Chicago-Kent’s 1L Your Way Program allows students who know the area of law in which they would like to specialize to select a more flexible track. This optional program allows full-time J.D. students to defer a required first-year course to the second year in favor of taking either an approved, upper-division elective course or a unique first-year clinical course.
IL Your Way enhances students’ ability to exercise agency over their own education—which, literature suggests, has substantial pedagogical benefits—while also ensuring that all students are exposed to the necessary building blocks of the law. Elective Course Option. For example, students interested in intellectual property may take Patent Law, which would allow them to take the Patent Bar during their second year. Similarly, students who know they want to specialize in labor and employment law may take Employment Relationships, and students who plan to practice in a corporate law environment may take Business Organizations. The law school hopes this flexibility enhances students’ marketability for summer employment.

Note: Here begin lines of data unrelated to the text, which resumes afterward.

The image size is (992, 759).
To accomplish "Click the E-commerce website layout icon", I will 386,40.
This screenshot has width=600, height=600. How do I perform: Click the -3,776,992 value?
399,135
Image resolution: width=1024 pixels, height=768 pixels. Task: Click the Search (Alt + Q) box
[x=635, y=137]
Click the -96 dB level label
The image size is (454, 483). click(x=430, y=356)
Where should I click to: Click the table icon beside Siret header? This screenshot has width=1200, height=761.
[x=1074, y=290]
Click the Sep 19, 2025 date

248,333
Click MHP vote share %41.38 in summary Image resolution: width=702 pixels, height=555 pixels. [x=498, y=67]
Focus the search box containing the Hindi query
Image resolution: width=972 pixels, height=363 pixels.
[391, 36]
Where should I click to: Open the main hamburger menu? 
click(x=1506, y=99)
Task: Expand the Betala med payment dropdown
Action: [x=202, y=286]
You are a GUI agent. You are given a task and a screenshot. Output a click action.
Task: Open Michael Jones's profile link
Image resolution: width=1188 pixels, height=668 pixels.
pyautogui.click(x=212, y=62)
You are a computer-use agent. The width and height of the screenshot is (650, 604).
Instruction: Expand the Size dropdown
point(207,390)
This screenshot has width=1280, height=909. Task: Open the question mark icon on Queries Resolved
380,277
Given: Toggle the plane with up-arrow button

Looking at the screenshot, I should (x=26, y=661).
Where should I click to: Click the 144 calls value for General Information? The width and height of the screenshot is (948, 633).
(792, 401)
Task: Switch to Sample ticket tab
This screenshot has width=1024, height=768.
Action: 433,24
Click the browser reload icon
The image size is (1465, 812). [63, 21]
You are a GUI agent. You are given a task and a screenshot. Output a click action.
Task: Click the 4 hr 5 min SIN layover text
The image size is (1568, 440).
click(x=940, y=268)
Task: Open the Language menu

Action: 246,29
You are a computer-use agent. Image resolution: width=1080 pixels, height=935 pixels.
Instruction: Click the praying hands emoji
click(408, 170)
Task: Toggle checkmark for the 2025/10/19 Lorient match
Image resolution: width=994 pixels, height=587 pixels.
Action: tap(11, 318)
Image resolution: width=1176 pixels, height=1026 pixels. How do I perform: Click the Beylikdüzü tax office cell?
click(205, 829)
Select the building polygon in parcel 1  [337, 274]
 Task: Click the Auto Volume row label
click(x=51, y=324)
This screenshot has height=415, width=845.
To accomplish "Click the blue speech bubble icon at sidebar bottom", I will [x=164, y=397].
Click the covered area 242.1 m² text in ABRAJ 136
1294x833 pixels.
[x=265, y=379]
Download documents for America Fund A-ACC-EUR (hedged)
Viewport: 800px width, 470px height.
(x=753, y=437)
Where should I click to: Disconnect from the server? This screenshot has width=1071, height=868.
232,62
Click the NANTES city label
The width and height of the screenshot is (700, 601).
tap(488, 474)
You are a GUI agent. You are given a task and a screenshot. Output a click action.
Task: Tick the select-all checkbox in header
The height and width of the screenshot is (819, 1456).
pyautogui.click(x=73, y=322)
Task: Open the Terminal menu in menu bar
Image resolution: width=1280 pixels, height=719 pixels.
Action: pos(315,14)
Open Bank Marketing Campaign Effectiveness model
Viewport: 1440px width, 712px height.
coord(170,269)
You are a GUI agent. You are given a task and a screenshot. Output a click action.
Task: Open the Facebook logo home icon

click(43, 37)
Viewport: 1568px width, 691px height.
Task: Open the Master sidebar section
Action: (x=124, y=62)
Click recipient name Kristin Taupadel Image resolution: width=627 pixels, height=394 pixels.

Legal Clinic Option. Instead of taking an elective, students may choose to participate in one of the law school’s clinics to gain a better sense of the skills demanded in practice areas of interest to the student. Clinic practice areas at Chicago-Kent include criminal defense, employment/civil litigation, entrepreneurial law, family law, health and disability law, and tax and probate law.
Students also can opt into a rotation option for their 1L clinic options. Loosely based on the medical school model, this opportunity allows first-year students to participate along with upper level students as members of more than one clinic.
As a result of this new program, in spring 2019, Chicago-Kent College of Law became one of the few law schools to allow first-year students to fully participate in the law school’s clinics. The law school anticipates that approximately 50 Chicago-Kent 1L students will be eligible to participate in the First-Year Clinic during the spring semester each year.